The one is a bladderwort that will consume your tank. It grows like crazy. Here is a description and source.

Utricularia foliosa--Whatever this plant is doing, it is doing it right because it has a large range thoughout the Americas and Africa. The species is readily identified because its large stolons are flattened and covered with a disgusting gelatinous goo. The fruit look like little grapes, and float the water surface. This plant can become tremendously large, and dominates the ponds it calls home. From http://www.sarracenia.com/faq/faq5666.html


----------



## Esteroali (Oct 1, 2007)

*Bladderwort*

Didn't I send you some of that nasty stuff last year, bladderwort??
I think the other plant is Myriophyllum


----------



## Cavan Allen (Jul 22, 2004)

It may look like a Myriophyllum, and it is in the same family, but _Proserpinaca_ it is. The former have leaves in whorls while the latter have alternate leaves. Can they be so fine-leaved? Apparently so. Some friends and I found a large local population around here last summer; some of it was fully emersed like what you'll see in the following link and some looked rather like what you see in the Plant Finder here. To everyone's surprise, it started growing like what Bob presented in the photograph above. I later found a locally collected herbarium specimen with submersed leaves just like it, labled as _P. palustris_. Is the one in the PF (sold by Tropica) a different variety? Could be. There are three in the US from what I've read and perhaps more elsewhere. I'm not sure if the Tropica stuff will grow finer after some time or not, as I kept it only briefly. However, I did see stems with fully emersed and almost entire leaves all the way to very fine and everything in between, sometimes all on the same stem (rising/falling water levels).

There is a _P. pectinata_ with leaves that are always like this above water, finer below it of course:
http://www.alabamaplants.com/Greenalt/Proserpinaca_pectinata_page.html

_P. palustris_:
http://plants.usda.gov/java/profile?symbol=PRPA3

So, the emersed leaves are the easiest way to tell the two apart.

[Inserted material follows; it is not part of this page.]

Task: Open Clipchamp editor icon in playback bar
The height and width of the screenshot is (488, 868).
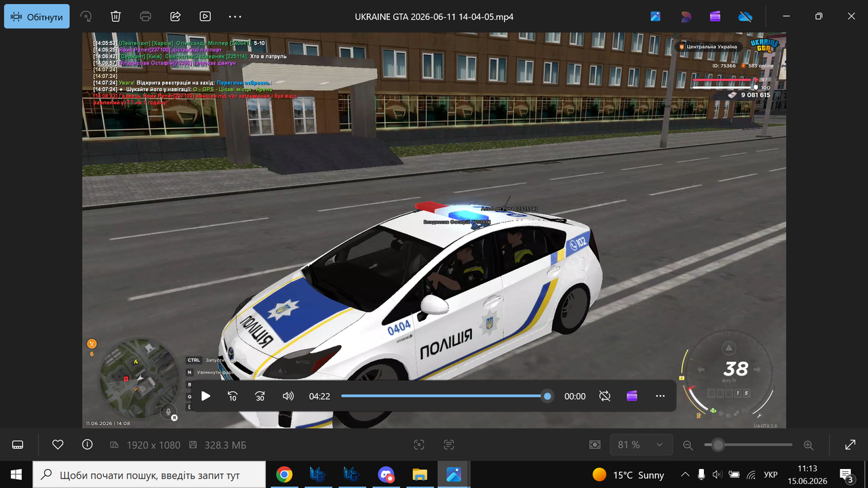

They are apparently quite similar submersed. Got any photos of it emersed?


----------



## Esteroali (Oct 1, 2007)

I stand corrected and enlightened! I still want yoou to come to SW Florida for a field trip.


----------



## Cavan Allen (Jul 22, 2004)

Me too.  I can't just yet though.


----------



## Tex Gal (Nov 1, 2007)

It always amazes me how different the plants look emersed. I'd never recognize some of them!


----------